Biden picks Ron Klain as his potential White House chief of staff
Joe Biden has picked a longtime aide, Ron Klain, as his White House chief of staff.
Joe Biden has chosen Ron Klain as his White House chief of staff if he is the next President, the Biden-Harris transition team announced Wednesday.
Klain is a longtime adviser to Biden and served as the Ebola czar under President Obama. He will have an active role in choosing the remainder of Biden’s team, should Biden become the president. President Trump is challenging the results of the election in several states.
In a statement released Wednesday night, Biden said, “Ron has been invaluable to me over the many years that we have worked together, including as we rescued the American economy from one of the worst downturns in our history in 2009 and later overcame a daunting public health emergency in 2014.”
He added, “His deep, varied experience and capacity to work with people all across the political spectrum is precisely what I need in a White House chief of staff as we confront this moment of crisis and bring our country together again.”
Klain said that being named to this position was the “honor of a lifetime.”

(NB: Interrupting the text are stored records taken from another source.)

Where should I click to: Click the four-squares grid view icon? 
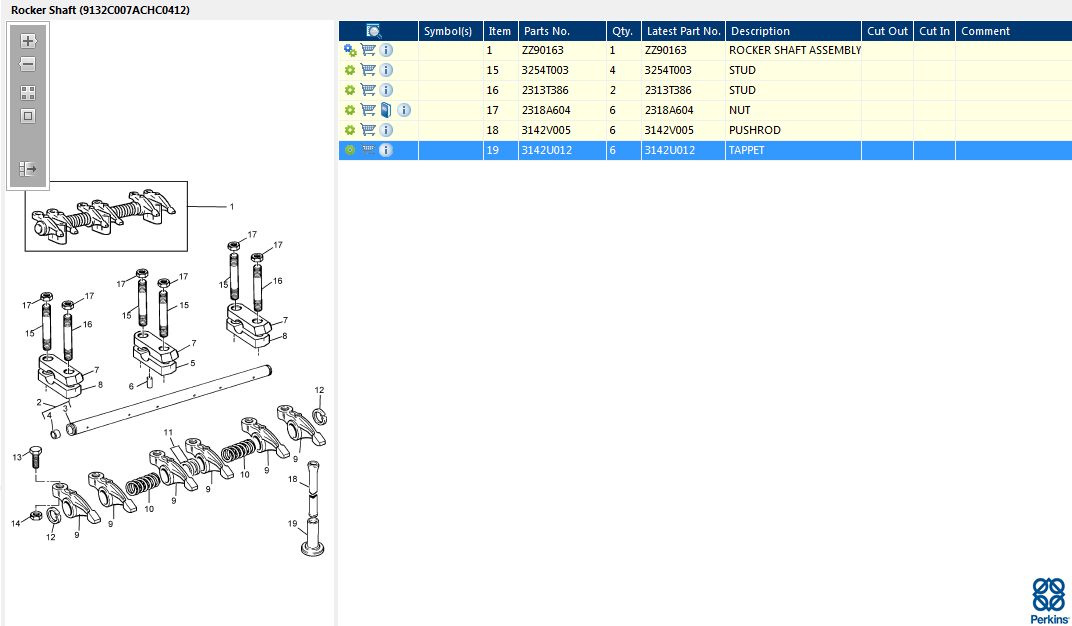[28, 92]
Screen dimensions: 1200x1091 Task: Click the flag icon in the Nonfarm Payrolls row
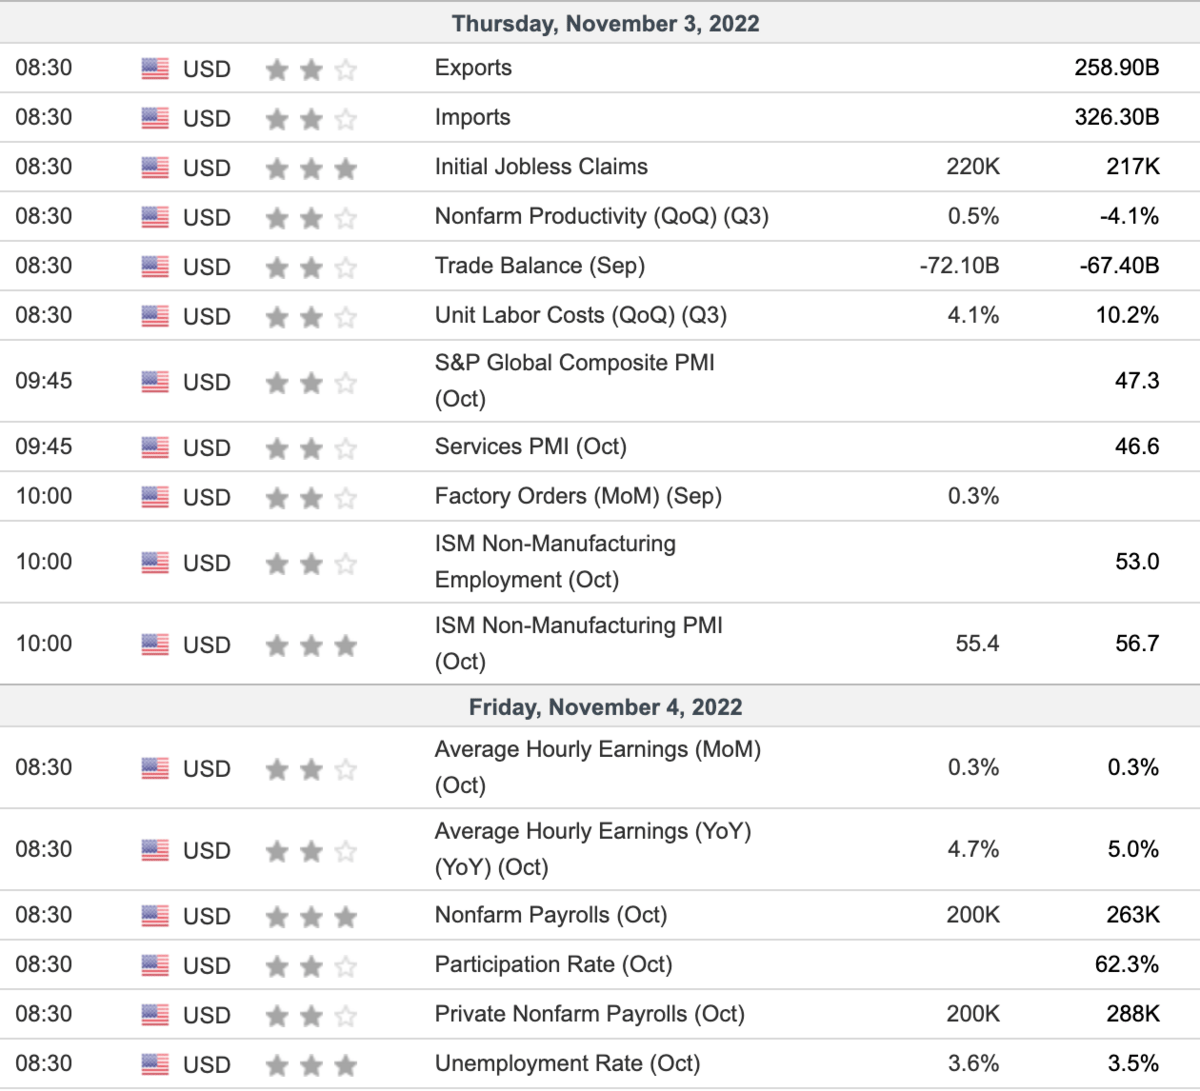(155, 916)
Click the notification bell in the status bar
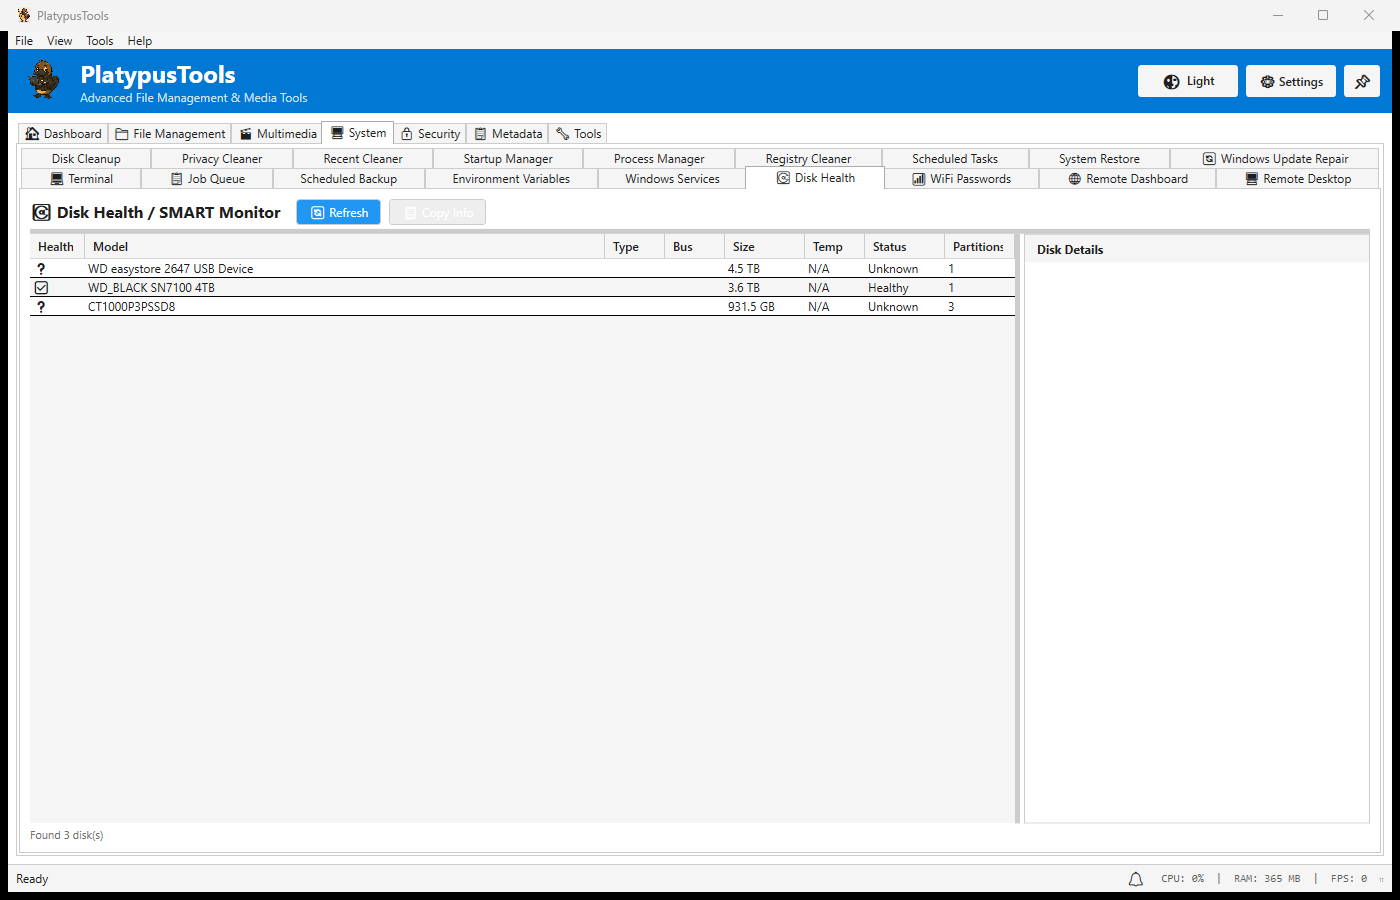 1135,878
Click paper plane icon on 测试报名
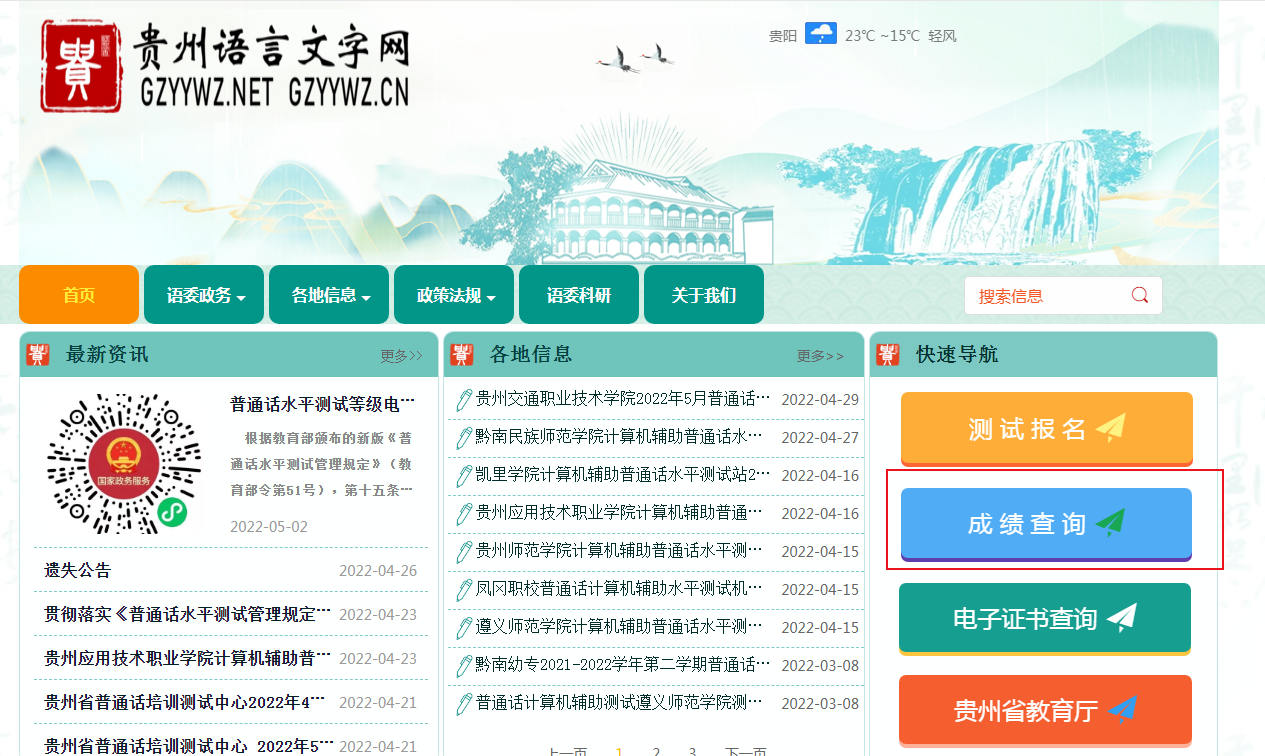This screenshot has height=756, width=1265. (1110, 428)
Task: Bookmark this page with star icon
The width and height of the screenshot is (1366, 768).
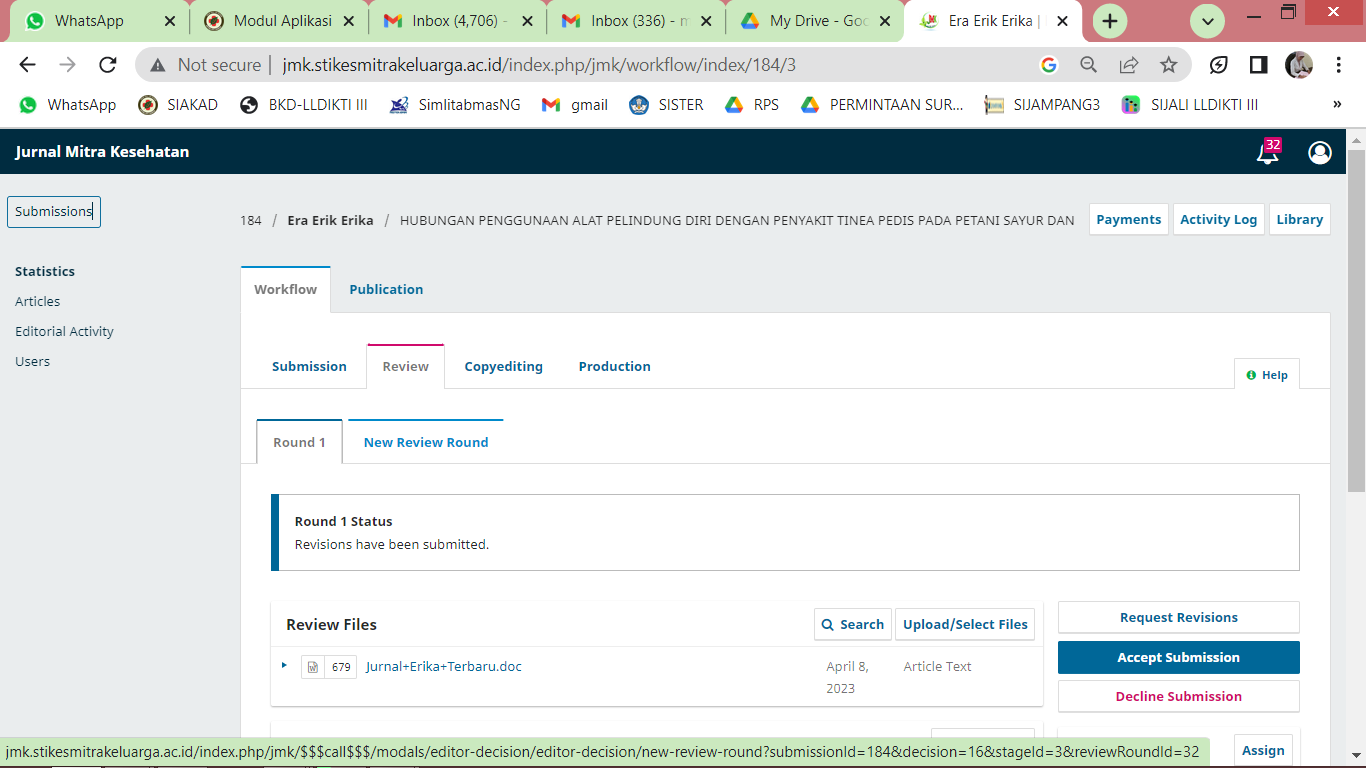Action: tap(1168, 65)

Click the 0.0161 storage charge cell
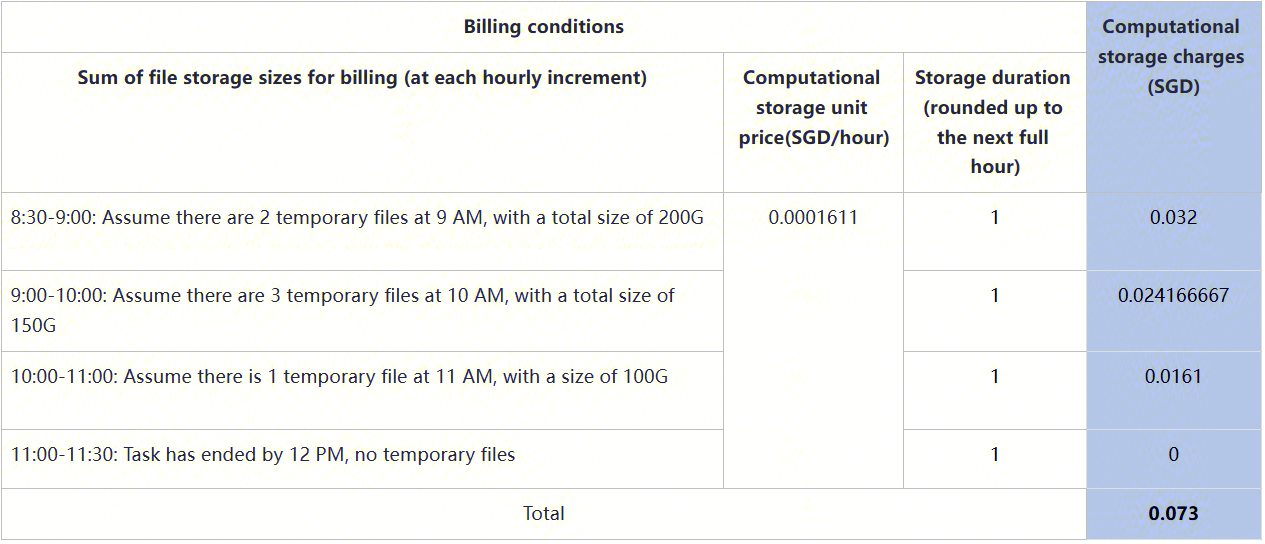(1173, 377)
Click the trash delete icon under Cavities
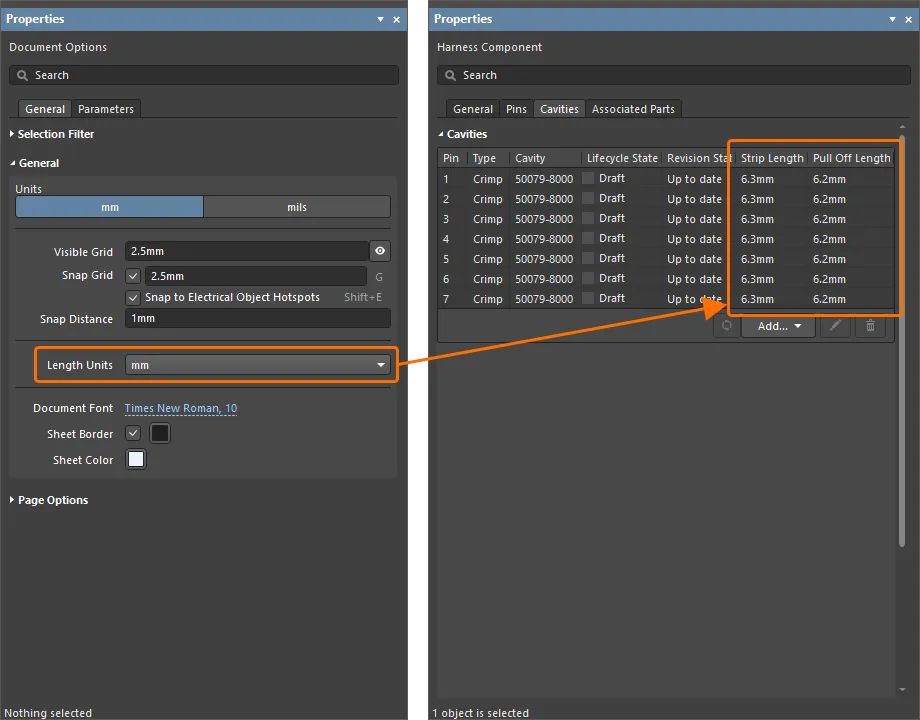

Klain was Biden’s chief of staff in 2009 during the H1N1 pandemic, in which more than 60 million Americans became ill with the swine flu, as it was called.
In a quote that has come back to haunt him during the COVID-19 pandemic, Klain said of the swine flu pandemic, “It is purely a fortuity that this isn’t one of the great mass casualty events in American history. It had nothing to do with us doing anything right. It just had to do with luck. If anyone thinks that this can’t happen again, they don’t have to go back to 1918, they just have to go back to 2009, 2010 and imagine a virus with a different lethality, and you can just do the math on that.”
Klain also served as chief of staff to Vice President Al Gore.